# Hymer Step Switch



## Barts (Apr 16, 2007)

I have a Hymer Starline B550 year 2000. The electric step warning buzzer stopped working which appears to be caused by the switch which is fitted on the plastic motor housing. There is a screw holding the assembly in place, but will not come off. I need to remove the plastic housing, does anyone know how this is achieved please?


----------



## Carper (Aug 15, 2007)

Barts said:


> I have a Hymer Starline B550 year 2000. The electric step warning buzzer stopped working which appears to be caused by the switch which is fitted on the plastic motor housing. There is a screw holding the assembly in place, but will not come off. I need to remove the plastic housing, does anyone know how this is achieved please?


Hi

I also had to replace the warning buzzer switch on mine. If i remember correctly, there are either 3 or 4 screws holding the cover on. If you get underneath, i should all become clear.
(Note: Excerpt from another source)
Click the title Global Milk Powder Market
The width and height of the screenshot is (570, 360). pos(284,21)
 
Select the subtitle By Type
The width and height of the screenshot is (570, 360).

I got a replacement switch from Maplins, Code AY07H. You will need to trim the pin abit. They are less than £1 each, so it is worth getting a couple.

Doug


----------



## 113016 (Jun 5, 2008)

When my step buzzer stopped working, the fridge also stopped working on 12v. :x 
I contacted numerous dealers and the conscientious opinion was that it was the relay gone wrong.  
I contacted Peter Hambilton at Preston (Hambilton Engineering) and he told me that it would be the one and only scotch lock that Hymer fit.
He was absolutely correct and that was the problem


----------



## Barts (Apr 16, 2007)

Thank you very much Doug & Grath, you have both been very helpful.
Barts


----------



## takeaflight (May 9, 2005)

Hi Barts

You may have done already, but I would check the earth lead that is located on the step.

Roy


----------



## mangothemadmonk (Aug 6, 2006)

My step works well enough in and out no probs but no buzzer. Any suggestions?

Cheers.

Johnny F


----------



## 108526 (Nov 29, 2007)

you bee has flown off


----------



## takeaflight (May 9, 2005)

Hi Johnny

Probably the earth lead, take it off give it a good clean and you should get the buzzer again.

Roy


----------



## navman (May 10, 2005)

mangothemadmonk said:


> My step works well enough in and out no probs but no buzzer. Any suggestions?
> 
> Cheers.
> 
> Johnny F


I had that problem.. new switch cured the problem. It is fixed to the side of the step at the top... Mine was covered with a rubber cover..


----------



## Borisd0 (Jan 3, 2006)

Hi There, 

I had the same problem. B474 2002 

On investigation I found that the buzzer is connected across 12volts from the engine when running (not the battery). the other buzzer terminal receives a switched earth from a switch riveted to the steps motor plastic housing. (steps down buzzer earthed & sounding) The aluminum rivet holding the assembly onto the housing together with the earth wire had corroded. I drilled it out and fitted a nut and bolt lubricated with petroleum jelly and the problem was fixed.


----------